*** Extracted data ***
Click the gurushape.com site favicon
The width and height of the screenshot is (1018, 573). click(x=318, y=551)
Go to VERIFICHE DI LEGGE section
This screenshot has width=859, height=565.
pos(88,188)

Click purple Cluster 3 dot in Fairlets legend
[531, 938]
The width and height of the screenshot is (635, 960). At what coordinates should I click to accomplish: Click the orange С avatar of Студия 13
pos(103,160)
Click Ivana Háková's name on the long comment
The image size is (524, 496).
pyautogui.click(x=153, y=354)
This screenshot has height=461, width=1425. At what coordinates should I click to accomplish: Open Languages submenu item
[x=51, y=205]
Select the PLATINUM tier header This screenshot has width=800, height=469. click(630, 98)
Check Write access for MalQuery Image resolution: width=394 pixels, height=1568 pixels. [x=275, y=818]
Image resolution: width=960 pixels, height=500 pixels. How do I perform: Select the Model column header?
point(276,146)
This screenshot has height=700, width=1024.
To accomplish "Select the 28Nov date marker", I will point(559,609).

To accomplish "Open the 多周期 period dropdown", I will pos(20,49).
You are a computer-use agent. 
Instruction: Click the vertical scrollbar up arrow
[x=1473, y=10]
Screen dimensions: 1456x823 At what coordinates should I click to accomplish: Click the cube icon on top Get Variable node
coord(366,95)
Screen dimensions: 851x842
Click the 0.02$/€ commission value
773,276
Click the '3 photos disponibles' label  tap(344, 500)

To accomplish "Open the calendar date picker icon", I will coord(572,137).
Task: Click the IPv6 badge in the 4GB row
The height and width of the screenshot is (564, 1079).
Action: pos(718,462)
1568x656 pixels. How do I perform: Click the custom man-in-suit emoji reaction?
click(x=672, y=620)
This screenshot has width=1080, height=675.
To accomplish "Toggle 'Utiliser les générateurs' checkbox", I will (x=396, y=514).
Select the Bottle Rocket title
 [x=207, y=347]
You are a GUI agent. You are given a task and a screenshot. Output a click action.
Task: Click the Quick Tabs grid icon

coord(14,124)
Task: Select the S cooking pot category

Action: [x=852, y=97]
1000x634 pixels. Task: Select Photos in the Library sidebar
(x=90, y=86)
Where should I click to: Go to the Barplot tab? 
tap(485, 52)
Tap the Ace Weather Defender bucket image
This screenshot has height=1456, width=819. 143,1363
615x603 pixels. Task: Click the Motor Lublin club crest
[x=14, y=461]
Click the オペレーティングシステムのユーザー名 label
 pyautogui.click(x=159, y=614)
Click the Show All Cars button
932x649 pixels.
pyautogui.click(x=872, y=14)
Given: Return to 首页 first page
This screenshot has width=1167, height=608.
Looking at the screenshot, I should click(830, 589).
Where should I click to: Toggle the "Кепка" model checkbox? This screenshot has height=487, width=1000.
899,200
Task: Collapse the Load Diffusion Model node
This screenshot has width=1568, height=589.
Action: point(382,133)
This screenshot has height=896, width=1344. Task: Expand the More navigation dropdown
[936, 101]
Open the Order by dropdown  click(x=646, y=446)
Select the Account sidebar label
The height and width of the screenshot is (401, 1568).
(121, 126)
*** End of Extracted data ***
Type out the entries again, word for word.

Click the gurushape.com site favicon
The width and height of the screenshot is (1018, 573). click(x=318, y=551)
Go to VERIFICHE DI LEGGE section
This screenshot has width=859, height=565.
pos(88,188)

Click purple Cluster 3 dot in Fairlets legend
[531, 938]
The width and height of the screenshot is (635, 960). At what coordinates should I click to accomplish: Click the orange С avatar of Студия 13
pos(103,160)
Click Ivana Háková's name on the long comment
The image size is (524, 496).
pyautogui.click(x=153, y=354)
This screenshot has height=461, width=1425. At what coordinates should I click to accomplish: Open Languages submenu item
[x=51, y=205]
Select the PLATINUM tier header This screenshot has width=800, height=469. click(630, 98)
Check Write access for MalQuery Image resolution: width=394 pixels, height=1568 pixels. [x=275, y=818]
Image resolution: width=960 pixels, height=500 pixels. How do I perform: Select the Model column header?
point(276,146)
This screenshot has height=700, width=1024.
To accomplish "Select the 28Nov date marker", I will point(559,609).

To accomplish "Open the 多周期 period dropdown", I will pos(20,49).
You are a computer-use agent. 
Instruction: Click the vertical scrollbar up arrow
[x=1473, y=10]
Screen dimensions: 1456x823 At what coordinates should I click to accomplish: Click the cube icon on top Get Variable node
coord(366,95)
Screen dimensions: 851x842
Click the 0.02$/€ commission value
773,276
Click the '3 photos disponibles' label  tap(344, 500)

To accomplish "Open the calendar date picker icon", I will coord(572,137).
Task: Click the IPv6 badge in the 4GB row
The height and width of the screenshot is (564, 1079).
Action: pos(718,462)
1568x656 pixels. How do I perform: Click the custom man-in-suit emoji reaction?
click(x=672, y=620)
This screenshot has width=1080, height=675.
To accomplish "Toggle 'Utiliser les générateurs' checkbox", I will (x=396, y=514).
Select the Bottle Rocket title
 [x=207, y=347]
You are a GUI agent. You are given a task and a screenshot. Output a click action.
Task: Click the Quick Tabs grid icon

coord(14,124)
Task: Select the S cooking pot category

Action: [x=852, y=97]
1000x634 pixels. Task: Select Photos in the Library sidebar
(x=90, y=86)
Where should I click to: Go to the Barplot tab? 
tap(485, 52)
Tap the Ace Weather Defender bucket image
This screenshot has height=1456, width=819. 143,1363
615x603 pixels. Task: Click the Motor Lublin club crest
[x=14, y=461]
Click the オペレーティングシステムのユーザー名 label
 pyautogui.click(x=159, y=614)
Click the Show All Cars button
932x649 pixels.
pyautogui.click(x=872, y=14)
Given: Return to 首页 first page
This screenshot has width=1167, height=608.
Looking at the screenshot, I should click(830, 589).
Where should I click to: Toggle the "Кепка" model checkbox? This screenshot has height=487, width=1000.
899,200
Task: Collapse the Load Diffusion Model node
This screenshot has width=1568, height=589.
Action: point(382,133)
This screenshot has height=896, width=1344. Task: Expand the More navigation dropdown
[936, 101]
Open the Order by dropdown  click(x=646, y=446)
Select the Account sidebar label
The height and width of the screenshot is (401, 1568).
(121, 126)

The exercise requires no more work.